Lectic supports a simple but powerful macro system that allows you to define and reuse snippets of text. This is useful for saving frequently used prompts, automating repetitive workflows, and composing complex, multi-step commands.

Macros are defined in your YAML configuration (either in a .lec file’s header or in an included configuration file).

Defining Macros

Macros are defined under the macros key. Each macro must have a name and an expansion.

macros:
  - name: summarize
    expansion: >
      Please provide a concise, single-paragraph summary of our
      conversation so far, focusing on the key decisions made and
      conclusions reached.

  - name: commit_msg
    expansion: |
      Please write a Conventional Commit message for the following changes:
      :cmd[git diff --staged]

Expansion Sources

The expansion field can be a simple string, or it can load its content from a file or from the output of a command, just like the prompt field. For full semantics of file: and exec:, see External Prompts.

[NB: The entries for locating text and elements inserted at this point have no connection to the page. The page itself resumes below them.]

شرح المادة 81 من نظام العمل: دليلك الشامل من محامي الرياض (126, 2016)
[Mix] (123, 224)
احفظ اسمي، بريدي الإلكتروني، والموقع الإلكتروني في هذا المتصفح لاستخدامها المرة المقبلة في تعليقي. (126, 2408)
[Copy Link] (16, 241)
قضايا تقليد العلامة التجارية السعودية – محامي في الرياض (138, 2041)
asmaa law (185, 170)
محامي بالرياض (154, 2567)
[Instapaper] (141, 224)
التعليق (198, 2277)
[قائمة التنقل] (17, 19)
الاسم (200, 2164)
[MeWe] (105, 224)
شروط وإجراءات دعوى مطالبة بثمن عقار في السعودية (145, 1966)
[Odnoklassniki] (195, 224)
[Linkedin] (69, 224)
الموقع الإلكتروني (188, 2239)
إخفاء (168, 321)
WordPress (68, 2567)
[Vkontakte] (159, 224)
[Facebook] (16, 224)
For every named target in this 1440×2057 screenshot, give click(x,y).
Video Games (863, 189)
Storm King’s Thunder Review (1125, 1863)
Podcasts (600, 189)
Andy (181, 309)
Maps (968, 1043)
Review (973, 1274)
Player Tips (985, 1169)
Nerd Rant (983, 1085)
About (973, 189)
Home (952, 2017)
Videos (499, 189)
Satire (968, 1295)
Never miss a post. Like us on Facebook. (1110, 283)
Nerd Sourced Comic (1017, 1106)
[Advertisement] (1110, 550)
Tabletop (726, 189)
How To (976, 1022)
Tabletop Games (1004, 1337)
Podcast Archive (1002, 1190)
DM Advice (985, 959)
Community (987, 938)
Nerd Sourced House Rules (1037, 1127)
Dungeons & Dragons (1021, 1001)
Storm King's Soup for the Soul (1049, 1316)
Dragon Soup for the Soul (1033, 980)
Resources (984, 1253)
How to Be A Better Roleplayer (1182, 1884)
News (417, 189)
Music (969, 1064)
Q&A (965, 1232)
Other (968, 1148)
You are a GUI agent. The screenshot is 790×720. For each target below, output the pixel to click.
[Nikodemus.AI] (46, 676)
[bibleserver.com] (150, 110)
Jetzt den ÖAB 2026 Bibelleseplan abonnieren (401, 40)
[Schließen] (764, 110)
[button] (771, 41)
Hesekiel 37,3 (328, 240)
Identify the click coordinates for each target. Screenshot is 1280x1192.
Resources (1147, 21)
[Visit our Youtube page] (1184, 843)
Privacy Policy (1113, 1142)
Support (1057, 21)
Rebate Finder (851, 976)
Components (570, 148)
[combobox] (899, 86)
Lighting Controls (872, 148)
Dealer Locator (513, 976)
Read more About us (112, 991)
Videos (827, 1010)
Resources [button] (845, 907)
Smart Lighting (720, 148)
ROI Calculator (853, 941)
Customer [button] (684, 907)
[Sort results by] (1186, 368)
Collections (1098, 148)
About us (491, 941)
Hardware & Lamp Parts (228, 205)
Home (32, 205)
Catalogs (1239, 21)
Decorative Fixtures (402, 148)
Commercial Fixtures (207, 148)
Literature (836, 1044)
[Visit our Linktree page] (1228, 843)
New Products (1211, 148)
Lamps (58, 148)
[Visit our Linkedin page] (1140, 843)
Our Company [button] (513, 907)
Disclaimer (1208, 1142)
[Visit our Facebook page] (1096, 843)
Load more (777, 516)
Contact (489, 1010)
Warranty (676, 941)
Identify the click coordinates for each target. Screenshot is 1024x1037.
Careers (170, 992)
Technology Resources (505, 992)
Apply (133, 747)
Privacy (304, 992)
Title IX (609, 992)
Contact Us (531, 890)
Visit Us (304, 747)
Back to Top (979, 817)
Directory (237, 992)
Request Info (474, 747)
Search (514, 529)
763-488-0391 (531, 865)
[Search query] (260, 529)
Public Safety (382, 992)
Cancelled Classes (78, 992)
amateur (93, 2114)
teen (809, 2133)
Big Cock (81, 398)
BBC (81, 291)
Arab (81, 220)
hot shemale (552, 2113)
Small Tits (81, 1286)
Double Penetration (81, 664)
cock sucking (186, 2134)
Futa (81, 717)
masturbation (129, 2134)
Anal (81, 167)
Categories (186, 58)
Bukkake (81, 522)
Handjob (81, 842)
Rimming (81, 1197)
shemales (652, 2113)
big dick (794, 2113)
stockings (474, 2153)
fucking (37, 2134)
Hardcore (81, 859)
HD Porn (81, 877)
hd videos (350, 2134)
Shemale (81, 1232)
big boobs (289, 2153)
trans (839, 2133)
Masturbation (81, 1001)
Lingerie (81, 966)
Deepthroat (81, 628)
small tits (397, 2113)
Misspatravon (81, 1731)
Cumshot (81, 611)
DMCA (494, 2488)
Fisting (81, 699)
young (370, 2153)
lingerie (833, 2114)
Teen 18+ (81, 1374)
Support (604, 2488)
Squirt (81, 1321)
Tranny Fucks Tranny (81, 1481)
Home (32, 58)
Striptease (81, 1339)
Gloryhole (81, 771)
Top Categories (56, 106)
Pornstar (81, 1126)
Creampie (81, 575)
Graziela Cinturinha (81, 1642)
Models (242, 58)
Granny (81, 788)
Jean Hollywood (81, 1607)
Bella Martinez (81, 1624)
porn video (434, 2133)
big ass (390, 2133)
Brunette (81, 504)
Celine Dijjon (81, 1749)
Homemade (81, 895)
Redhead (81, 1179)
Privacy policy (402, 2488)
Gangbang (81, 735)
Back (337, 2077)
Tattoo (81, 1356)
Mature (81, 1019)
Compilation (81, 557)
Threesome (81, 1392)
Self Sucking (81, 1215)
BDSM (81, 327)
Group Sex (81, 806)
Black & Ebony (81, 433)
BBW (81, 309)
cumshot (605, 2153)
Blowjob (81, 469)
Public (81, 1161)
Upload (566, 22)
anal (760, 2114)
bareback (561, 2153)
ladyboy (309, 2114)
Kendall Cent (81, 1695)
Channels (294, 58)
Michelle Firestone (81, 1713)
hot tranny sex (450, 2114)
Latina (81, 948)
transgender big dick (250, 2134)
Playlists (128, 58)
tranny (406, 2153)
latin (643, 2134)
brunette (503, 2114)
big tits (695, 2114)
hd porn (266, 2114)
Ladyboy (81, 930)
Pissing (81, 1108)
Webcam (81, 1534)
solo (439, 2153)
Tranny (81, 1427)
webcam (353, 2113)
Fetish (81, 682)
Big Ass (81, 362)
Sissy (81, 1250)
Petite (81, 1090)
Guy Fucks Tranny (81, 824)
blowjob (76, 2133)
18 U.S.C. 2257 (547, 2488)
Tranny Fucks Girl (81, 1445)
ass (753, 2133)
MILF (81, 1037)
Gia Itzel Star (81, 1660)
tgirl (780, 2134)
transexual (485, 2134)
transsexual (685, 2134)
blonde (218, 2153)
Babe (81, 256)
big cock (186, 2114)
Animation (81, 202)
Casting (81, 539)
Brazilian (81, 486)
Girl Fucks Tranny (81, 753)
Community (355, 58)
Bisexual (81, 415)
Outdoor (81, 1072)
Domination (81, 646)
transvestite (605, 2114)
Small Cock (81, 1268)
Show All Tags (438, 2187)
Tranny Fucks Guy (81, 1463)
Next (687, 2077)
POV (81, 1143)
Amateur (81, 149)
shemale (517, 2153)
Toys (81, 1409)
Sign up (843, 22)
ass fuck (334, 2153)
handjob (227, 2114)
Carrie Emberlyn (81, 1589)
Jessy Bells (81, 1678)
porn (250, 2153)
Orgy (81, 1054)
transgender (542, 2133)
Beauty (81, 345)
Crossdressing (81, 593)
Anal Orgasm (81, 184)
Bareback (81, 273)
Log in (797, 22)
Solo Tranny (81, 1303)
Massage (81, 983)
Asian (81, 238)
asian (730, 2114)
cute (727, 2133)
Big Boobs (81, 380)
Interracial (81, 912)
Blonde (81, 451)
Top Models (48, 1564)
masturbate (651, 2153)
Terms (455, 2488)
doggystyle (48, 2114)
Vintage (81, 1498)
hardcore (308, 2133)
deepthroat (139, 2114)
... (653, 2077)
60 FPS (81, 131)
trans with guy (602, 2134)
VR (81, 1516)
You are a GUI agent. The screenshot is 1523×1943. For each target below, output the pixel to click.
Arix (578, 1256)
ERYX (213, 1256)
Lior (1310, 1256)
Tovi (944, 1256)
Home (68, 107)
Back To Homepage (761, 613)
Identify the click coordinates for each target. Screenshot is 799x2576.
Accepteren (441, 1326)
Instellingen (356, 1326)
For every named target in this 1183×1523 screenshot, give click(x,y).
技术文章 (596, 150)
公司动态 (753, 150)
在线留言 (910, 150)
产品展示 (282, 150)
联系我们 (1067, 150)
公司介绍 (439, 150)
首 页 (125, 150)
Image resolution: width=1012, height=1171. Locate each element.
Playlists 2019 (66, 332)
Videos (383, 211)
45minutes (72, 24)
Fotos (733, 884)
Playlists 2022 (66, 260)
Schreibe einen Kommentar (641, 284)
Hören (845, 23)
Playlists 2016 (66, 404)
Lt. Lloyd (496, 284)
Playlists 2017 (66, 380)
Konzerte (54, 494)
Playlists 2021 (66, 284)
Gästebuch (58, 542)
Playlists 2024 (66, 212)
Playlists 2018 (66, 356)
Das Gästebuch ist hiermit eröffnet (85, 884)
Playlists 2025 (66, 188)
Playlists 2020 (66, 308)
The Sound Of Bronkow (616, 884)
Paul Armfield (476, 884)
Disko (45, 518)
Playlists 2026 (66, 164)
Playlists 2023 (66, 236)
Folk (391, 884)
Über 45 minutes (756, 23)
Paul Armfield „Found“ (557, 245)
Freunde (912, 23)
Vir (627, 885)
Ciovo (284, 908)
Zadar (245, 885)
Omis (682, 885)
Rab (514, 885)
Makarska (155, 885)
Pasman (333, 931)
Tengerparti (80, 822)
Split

  • File Source: expansion: file:./prompts/summarize.txt
  • Command/Script Source:
    • Single line: expansion: exec:get-prompt-from-db --name summarize (executed directly, not via a shell)

    • Multi‑line script: start with a shebang, e.g.

      expansion: |
        exec:#!/usr/bin/env bash
        echo "Hello, ${TARGET}!"

      Multi‑line scripts are written to a temp file and executed with the interpreter given by the shebang.

Using Macros

To use a macro, you invoke it using a directive in your message: :macro[macro_name].

When Lectic processes the file, it replaces the macro directive with the full text from its expansion field before processing any other directives (like :cmd).

This was a long and productive discussion. Could you wrap it up?

:macro[summarize]

Passing environment variables to expansions

You can pass environment variables to a macro’s expansion by adding attributes to the :macro[...] directive. These attributes are injected into the environment of exec: expansions when they run.

  • :macro[name]{FOO="bar"} sets the variable FOO to bar.
  • :macro[name]{EMPTY} sets the variable EMPTY to be undefined. If you need an empty string value, write :macro[name]{EMPTY=""}.

Notes: - Single‑line exec: commands are not run through a shell. If you need shell features, invoke a shell explicitly, e.g., exec: bash -c 'echo "Hello, $TARGET"'. - In single‑line commands, variables in the command string are expanded before execution. For multi‑line scripts, variables are available to the script via the environment.

Example

Configuration:

macros:
  - name: greet
    expansion: exec: bash -c 'echo "Hello, $TARGET!"'

Conversation:

:macro[greet]{TARGET="World"}

When Lectic processes this, the :macro directive will be replaced by the output of the exec command, which is “Hello, World!”.